The sections are commented, so they should be somewhat easy to identify and understand what they do. If something is unclear or outright wrong, please don’t hesitate to contact me and request a correction :-)

Without the operator

Takes a long time to actually perform the search, and especially if you do the filtering after parsing. This makes sense, as there are millions of records to sift through before finding the ones that I want returned. For each log event, the msg_s must be compared to my query strings, and see if they are alike. The contains operator can be switched with the has operator, to get a slightly lower execution time. Still, these are best suited to compare strings, and not necessarily to find IPv4-related content.

I have not measured exactly how long it takes, but one of the tests I did on a customer firewall (with millions of logs daily) spun for around 2 minutes before I killed it. This is the screenshot I based the post featured image on.

With the operators

The operators for IPv4 index searching are tailored for finding these patterns in logs, and will make your searches faster and better. There are four different versions, each with their own mode of operation.

has_ipv4

This one will find log records where single IPv4-address 10.0.0.1 is found in msg_s.

// Fetch AzureDiagnostics data
AzureDiagnostics
// for the past 30 days
| where TimeGenerated > ago(30d)
// if msg_s contains ip 10.0.0.1
| where has_ipv4(msg_s, "10.0.0.1")

has_ipv4_prefix

This one will find log records where the entire IPv4-prefix 10.0.0. is found in msg_s.

Note that the prefix is not mistyped. You need to have the trailing period for query to work. Also note that this finds entire prefixes, not custom ones like /21, /27, or /29: 10.0.0.0-10.0.0.255 / 10.0.0.0-10.0.255.255 / 10.0.0.0-10.255.255.255

// Fetch AzureDiagnostics data
AzureDiagnostics
// for the past 30 days
| where TimeGenerated > ago(30d)
// if msg_s contains any ip in 10.0.0.0-10.0.0.255
| where has_ipv4_prefix(msg_s, "10.0.0.")

has_any_ipv4

Sometimes you might want to return records if they contain one of several IPv4-addresses. You could make do with msg_s has "x.x.x.x" or msg_s has "x.x.x.y" or msg_s has "x.x.y.z". A better approach then would be to use this operator instead.

// Fetch AzureDiagnostics data
AzureDiagnostics
// for the past 30 days
| where TimeGenerated > ago(30d)
// if msg_s contains any ipv4 in array
| where has_any_ipv4(msg_s, dynamic(["10.1.2.3", "10.4.5.6", "10.7.8.9", "10.10.11.12"]))

has_any_ipv4_prefix

Then again, you might want to find several different prefixes. Again you could use string comparison with msg_s has "x.x." or msg_s has "x.y.x." or msg_s has "x.y.z.", but this would be inefficient. A better approach would be to use this operator instead.
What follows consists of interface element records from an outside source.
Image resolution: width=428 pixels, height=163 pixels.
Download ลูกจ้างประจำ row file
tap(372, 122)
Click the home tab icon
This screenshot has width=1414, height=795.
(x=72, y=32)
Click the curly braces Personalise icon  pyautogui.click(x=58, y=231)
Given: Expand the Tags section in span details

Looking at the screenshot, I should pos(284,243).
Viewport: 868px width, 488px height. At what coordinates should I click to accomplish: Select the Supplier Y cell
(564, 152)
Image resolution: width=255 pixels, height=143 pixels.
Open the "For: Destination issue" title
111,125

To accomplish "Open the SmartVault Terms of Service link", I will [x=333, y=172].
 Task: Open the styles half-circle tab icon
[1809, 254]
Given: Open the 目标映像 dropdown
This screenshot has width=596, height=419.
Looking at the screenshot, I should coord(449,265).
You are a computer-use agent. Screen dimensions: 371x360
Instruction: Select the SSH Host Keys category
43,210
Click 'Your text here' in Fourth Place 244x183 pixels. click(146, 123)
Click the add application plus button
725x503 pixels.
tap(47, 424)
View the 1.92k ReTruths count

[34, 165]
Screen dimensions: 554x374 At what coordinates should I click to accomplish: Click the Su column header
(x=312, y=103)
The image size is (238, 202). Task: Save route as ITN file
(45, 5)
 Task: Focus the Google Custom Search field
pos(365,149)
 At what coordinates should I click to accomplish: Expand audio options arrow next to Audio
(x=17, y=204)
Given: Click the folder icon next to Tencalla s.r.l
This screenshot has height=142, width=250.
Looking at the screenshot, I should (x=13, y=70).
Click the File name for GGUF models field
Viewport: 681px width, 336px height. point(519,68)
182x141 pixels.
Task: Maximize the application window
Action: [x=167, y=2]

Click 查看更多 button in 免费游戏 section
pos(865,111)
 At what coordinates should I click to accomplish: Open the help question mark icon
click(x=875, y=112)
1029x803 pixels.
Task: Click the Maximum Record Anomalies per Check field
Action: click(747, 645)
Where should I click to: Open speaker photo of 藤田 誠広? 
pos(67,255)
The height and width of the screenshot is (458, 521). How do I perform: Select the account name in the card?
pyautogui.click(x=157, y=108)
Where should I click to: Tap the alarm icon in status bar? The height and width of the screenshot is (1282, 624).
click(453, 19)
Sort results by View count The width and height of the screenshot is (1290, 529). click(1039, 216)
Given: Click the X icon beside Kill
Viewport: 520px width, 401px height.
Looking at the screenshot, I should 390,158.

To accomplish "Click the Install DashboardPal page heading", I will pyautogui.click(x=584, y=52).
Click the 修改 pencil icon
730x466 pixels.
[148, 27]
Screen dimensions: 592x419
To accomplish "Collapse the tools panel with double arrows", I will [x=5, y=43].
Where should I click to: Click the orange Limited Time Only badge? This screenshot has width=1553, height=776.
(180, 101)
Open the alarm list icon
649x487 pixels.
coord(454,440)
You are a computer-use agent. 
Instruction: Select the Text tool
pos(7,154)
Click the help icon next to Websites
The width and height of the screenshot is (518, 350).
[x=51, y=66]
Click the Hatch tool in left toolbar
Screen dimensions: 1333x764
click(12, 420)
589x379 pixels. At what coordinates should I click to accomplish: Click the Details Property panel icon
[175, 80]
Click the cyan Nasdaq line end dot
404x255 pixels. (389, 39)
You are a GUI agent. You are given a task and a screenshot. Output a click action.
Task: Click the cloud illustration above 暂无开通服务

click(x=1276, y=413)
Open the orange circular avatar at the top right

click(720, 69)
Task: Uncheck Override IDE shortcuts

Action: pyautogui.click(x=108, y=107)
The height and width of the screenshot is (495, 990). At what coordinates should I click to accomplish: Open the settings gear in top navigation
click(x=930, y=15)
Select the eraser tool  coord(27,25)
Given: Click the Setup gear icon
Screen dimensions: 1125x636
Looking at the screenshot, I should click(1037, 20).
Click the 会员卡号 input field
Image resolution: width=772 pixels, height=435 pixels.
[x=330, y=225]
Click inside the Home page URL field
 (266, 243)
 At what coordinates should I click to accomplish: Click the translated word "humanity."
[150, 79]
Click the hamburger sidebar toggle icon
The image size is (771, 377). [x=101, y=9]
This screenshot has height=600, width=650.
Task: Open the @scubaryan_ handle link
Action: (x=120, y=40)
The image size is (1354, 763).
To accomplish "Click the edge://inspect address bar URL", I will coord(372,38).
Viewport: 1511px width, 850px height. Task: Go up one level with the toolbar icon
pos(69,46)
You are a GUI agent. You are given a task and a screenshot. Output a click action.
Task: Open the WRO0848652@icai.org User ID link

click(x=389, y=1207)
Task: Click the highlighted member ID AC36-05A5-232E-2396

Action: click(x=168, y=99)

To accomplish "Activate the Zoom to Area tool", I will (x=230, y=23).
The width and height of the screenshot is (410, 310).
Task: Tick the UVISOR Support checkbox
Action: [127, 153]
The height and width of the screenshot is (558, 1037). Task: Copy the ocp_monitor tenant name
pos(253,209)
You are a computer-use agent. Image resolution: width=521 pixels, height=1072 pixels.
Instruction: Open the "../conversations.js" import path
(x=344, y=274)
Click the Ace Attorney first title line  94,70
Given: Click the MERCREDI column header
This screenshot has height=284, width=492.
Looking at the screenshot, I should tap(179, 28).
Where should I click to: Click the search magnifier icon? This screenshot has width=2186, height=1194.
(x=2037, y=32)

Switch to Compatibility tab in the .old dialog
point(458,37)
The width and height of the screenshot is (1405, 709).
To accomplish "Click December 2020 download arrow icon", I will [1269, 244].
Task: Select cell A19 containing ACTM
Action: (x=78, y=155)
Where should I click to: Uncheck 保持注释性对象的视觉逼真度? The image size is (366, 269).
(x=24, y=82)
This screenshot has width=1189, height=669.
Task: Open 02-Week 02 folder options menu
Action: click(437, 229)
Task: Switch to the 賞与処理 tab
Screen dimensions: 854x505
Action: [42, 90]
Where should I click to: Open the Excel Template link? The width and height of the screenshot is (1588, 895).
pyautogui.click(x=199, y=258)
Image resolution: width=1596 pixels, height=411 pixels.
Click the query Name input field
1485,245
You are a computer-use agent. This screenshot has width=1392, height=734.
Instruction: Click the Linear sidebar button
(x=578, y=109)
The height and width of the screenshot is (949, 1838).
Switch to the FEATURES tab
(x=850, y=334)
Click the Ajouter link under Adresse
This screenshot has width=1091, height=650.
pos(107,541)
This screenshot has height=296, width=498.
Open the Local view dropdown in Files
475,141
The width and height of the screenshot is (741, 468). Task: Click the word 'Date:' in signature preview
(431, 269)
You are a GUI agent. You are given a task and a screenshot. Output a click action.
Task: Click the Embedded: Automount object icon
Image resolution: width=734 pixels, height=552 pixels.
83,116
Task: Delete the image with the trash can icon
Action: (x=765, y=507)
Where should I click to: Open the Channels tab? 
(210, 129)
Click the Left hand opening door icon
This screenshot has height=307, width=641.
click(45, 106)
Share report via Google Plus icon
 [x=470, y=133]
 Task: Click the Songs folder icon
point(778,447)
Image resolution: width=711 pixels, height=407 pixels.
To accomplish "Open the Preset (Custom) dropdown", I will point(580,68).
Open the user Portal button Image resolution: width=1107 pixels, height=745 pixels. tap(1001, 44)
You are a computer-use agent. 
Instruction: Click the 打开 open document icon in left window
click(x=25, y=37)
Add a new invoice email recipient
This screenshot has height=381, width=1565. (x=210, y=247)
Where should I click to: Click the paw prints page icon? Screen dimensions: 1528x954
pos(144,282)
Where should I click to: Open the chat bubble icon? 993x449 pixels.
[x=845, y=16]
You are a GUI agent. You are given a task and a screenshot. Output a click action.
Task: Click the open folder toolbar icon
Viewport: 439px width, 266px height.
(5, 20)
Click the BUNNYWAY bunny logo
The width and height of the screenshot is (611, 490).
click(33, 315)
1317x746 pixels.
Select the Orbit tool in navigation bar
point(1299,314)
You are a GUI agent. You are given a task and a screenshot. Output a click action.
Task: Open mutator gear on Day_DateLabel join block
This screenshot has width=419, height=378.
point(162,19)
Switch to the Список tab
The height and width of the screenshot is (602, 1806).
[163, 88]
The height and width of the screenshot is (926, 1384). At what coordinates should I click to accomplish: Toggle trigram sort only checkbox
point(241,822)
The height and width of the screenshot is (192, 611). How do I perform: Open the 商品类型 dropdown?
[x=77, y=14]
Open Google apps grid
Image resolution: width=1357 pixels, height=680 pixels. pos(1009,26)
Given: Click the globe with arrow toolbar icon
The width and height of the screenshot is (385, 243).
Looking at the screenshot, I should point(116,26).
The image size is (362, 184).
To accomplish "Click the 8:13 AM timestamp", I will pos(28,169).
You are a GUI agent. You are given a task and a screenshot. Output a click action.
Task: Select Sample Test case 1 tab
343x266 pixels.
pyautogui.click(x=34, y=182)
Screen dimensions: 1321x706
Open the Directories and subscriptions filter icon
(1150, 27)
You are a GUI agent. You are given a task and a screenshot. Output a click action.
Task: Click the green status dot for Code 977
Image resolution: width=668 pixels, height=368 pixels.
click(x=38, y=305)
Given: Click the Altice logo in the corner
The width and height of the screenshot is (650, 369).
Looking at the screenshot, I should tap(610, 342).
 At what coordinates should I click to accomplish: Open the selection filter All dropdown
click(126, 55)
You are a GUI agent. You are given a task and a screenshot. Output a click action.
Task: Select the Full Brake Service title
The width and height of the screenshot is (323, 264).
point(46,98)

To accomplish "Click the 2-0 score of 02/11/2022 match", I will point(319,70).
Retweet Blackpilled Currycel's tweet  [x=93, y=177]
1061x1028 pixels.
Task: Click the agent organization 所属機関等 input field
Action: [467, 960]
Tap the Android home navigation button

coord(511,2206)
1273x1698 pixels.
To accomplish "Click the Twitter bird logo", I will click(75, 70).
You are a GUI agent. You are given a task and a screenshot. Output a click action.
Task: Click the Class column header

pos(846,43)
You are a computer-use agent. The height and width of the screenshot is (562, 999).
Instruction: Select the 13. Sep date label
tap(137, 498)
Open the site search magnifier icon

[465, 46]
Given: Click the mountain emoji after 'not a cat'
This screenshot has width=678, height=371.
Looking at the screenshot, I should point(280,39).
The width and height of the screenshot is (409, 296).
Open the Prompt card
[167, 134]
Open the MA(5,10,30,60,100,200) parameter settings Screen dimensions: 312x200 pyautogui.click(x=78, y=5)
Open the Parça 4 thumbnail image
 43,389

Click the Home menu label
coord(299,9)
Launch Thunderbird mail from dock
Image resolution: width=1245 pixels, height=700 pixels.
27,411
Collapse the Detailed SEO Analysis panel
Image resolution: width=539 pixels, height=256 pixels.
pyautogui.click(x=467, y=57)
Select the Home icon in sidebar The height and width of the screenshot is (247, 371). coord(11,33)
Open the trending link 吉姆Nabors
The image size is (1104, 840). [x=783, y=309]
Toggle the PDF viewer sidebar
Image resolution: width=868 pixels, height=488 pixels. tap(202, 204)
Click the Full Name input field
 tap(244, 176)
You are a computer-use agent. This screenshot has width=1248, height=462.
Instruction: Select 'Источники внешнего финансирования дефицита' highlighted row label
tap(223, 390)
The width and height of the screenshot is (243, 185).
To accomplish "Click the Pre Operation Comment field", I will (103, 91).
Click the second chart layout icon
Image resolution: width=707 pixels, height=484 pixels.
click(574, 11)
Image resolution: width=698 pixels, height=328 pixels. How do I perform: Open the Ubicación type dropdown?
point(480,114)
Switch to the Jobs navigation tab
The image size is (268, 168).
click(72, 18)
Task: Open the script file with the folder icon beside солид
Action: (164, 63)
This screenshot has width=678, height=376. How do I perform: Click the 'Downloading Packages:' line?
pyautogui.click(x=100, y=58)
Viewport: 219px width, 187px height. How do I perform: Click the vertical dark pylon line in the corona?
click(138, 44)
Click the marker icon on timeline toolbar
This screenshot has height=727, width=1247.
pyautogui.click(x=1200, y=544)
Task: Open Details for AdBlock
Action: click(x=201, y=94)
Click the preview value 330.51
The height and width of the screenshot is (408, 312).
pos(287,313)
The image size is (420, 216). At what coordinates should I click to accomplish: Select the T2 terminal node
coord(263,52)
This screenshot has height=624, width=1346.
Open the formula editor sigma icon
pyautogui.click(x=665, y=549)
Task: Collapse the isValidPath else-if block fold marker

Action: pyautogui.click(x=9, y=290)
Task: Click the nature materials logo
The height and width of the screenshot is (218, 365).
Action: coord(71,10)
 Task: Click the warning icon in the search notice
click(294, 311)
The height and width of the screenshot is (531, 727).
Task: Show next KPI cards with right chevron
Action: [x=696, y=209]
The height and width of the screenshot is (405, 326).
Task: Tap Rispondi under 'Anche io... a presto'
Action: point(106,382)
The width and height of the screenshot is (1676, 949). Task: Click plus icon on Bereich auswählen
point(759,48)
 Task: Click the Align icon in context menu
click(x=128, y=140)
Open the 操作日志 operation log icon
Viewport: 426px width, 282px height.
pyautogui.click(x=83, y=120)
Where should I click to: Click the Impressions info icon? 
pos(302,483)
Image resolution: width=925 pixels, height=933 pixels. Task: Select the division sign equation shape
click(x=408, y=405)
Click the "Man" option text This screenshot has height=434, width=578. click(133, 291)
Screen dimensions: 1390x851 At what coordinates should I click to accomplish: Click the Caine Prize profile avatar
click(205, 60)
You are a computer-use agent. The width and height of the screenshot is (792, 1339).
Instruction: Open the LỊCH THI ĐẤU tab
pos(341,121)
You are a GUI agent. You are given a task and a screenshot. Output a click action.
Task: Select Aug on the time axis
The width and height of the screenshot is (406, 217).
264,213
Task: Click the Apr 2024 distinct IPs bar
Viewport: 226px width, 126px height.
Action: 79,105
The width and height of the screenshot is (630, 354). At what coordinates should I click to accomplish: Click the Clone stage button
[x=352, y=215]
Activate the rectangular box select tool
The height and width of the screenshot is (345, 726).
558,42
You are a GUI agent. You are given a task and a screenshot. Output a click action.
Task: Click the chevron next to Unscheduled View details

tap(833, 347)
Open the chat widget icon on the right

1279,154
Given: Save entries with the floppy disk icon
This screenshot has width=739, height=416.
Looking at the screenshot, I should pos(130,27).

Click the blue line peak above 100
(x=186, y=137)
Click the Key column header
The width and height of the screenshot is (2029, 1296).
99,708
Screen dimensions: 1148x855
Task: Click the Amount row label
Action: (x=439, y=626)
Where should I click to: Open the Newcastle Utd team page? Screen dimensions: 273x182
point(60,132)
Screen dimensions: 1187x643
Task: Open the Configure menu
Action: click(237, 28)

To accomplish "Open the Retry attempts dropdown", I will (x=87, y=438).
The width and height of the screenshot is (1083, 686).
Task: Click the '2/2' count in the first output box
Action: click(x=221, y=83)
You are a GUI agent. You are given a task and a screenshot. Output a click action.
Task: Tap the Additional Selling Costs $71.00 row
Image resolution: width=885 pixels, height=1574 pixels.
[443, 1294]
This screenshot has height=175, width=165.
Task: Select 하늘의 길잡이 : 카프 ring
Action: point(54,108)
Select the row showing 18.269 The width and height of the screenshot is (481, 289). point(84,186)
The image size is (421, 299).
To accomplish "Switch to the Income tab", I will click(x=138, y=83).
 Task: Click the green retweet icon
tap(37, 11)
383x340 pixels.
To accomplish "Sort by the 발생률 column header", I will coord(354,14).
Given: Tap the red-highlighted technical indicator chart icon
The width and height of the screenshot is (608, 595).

// Fetch AzureDiagnostics data
AzureDiagnostics
// for the past 30 days
| where TimeGenerated > ago(30d)
// if msg_s contains any ipv4 in array
| where has_any_ipv4_prefix(msg_s, dynamic(["10.1.", "10.2.3.", "10.4.5", "10.6.7."]))

Useful kusto queries

I have been doing queries here and there, but for the most part just copy/paste from wherever. After looking for “that one good query I remember using one time”, I realized this needed to be stored somewhere outside of Azure for me. Because of this I started saving the queries in a public markdown file. Everyone can read this. You can even propose changes to it in your own branch if you want, and create a PR for me to review.

You can find them in my public GitHub repository.

In summary

You can save lots of execution time with using some clever operators. The specialized IPv4 operator is one of these.